A recente preocupação com a saúde do papa Francisco deixou católicos e admiradores ao redor do mundo apreensivos. Mas sua recuperação permitiu que ele celebrasse um marco importante: 12 anos de pontificado. Trazemos a você um olhar sobre esses anos a partir da Argentina.
Quando Jorge Bergoglio saiu de Buenos Aires rumo ao Vaticano, em março de 2013, talvez não imaginasse que nunca mais voltaria a pisar em sua cidade, nem como visitante. Depois de várias rodadas de votação para escolher o substituto de Bento 16, a fumaça branca anunciou a escolha do primeiro papa latino-americano.
Na Argentina, a notícia causou surpresa e entusiasmo. Muitos argentinos sentiram aquilo como uma conquista coletiva. Nos dias seguintes, escolas deram folga, missas foram celebradas, e a imagem do novo pontífice estampava camisetas, cartazes e medalhinhas.
Mas nem tudo foi festa. Como arcebispo de Buenos Aires, Francisco teve uma relação complicada com os governos de Néstor e Cristina Kirchner, especialmente por sua oposição ao casamento entre pessoas do mesmo sexo. Assim, a notícia da escolha do papa argentino foi recebida com certo ceticismo pelo governo.
Para amenizar tensões, o papa fez questão de receber Cristina Kirchner como sua primeira visita oficial. Ao longo dos anos, os dois se encontraram diversas vezes, principalmente após a morte de Néstor, e foram aparando arestas. Esse gesto, porém, gerou críticas dentro da Argentina, especialmente de setores mais conservadores, que viam nisso uma aproximação excessiva com o governo e suas posições mais progressistas.
Com o tempo, a euforia inicial deu lugar a um apoio mais moderado. E uma grande dúvida passou a incomodar os argentinos: por que o papa não voltava ao país? Durante esses 12 anos, Francisco visitou praticamente toda a América Latina, incluindo o Brasil para a Jornada Mundial da Juventude, mas nunca pisou novamente na Argentina.
Isso não impediu milhares de fiéis de viajarem para países vizinhos para vê-lo, mas a sua ausência em solo argentino sempre deixou um gosto amargo especialmente entre grupos progressistas católicos. As críticas dos setores conservadores geraram uma divisão sobre a sua figura que pode ser uma das razões que desmotivaram a sua visita.
Desde o início, Francisco colocou no centro de seu pontificado a chamada “Teologia do Povo”, que, sem radicalizar como a Teologia da Libertação, busca abrir a igreja para todos, com especial atenção aos mais pobres e vulneráveis.
Sua preocupação também se estendeu às questões ambientais, ao diálogo inter-religioso e às minorias sexuais, promovendo espaços mais inclusivos.

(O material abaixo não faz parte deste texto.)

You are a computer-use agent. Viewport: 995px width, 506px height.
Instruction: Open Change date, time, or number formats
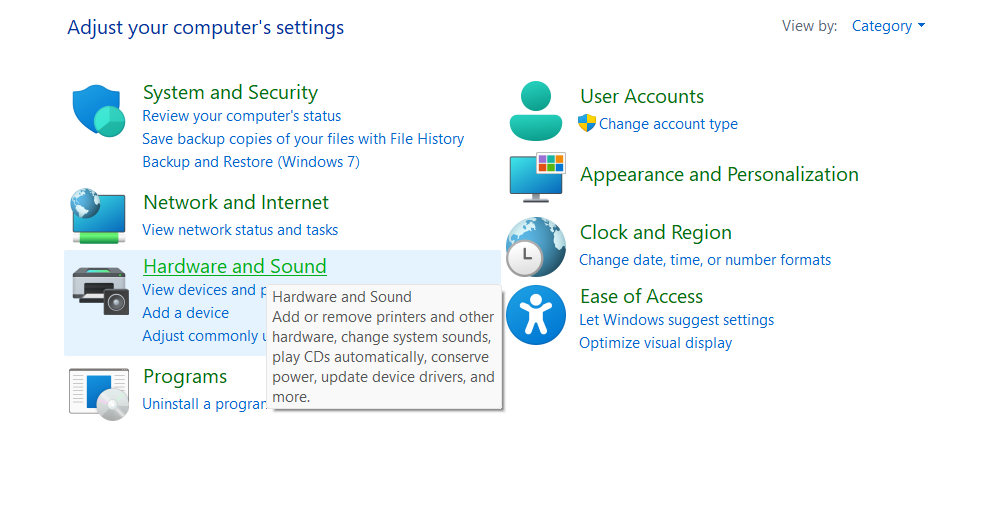coord(705,260)
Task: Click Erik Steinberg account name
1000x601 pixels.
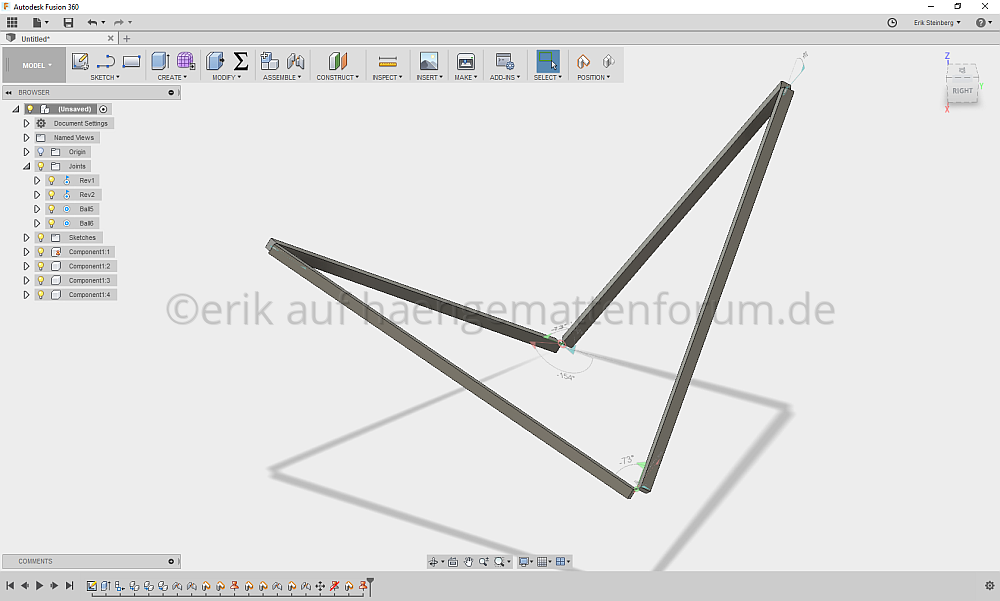Action: click(x=937, y=22)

Apostou no Sínodo como um caminho para maior horizontalidade na igreja, embora ainda enfrentando os desafios de uma instituição essencialmente hierárquica.
Esse posicionamento tornou Francisco uma referência mundial, indo além dos muros da igreja. No entanto, também gerou antipatias de ambos os lados: progressistas o veem como moderado demais, enquanto conservadores o consideram quase um herege por sua postura aberta.
Na Argentina, essas leituras também foram diversas. Francisco conquistou forte apoio dos movimentos sociais, nomeando bispos alinhados com essa visão. Mas cada gesto seu foi escrutinado, especialmente quando recebia líderes políticos.
Sua crítica ao capitalismo desenfreado e seu vínculo histórico com o peronismo geraram desconfiança em alguns setores. Por outro lado, sua postura firme contra casos de pedofilia dentro da igreja foi amplamente reconhecida, defendendo que a justiça civil tratasse dos culpados.
O debate sobre seu papel durante a ditadura militar também veio à tona nesses anos, mas evidências mostram que ele ajudou a proteger perseguidos. Sob sua orientação, arquivos foram desclassificados tanto na Argentina quanto no Vaticano, permitindo uma revisão histórica mais profunda, publicada pela Universidad Católica Argentina (La verdad los hará libres, Ed. Planeta).
Assim, os 12 anos do papa Francisco são um capítulo complexo na história argentina. Entre apoios e resistências, ele se manteve fiel à sua missão de aproximar a igreja dos mais necessitados e dar voz a quem não tem. Em um mundo cada vez mais polarizado e violento, seu pontificado segue sendo um sopro de esperança para muitos.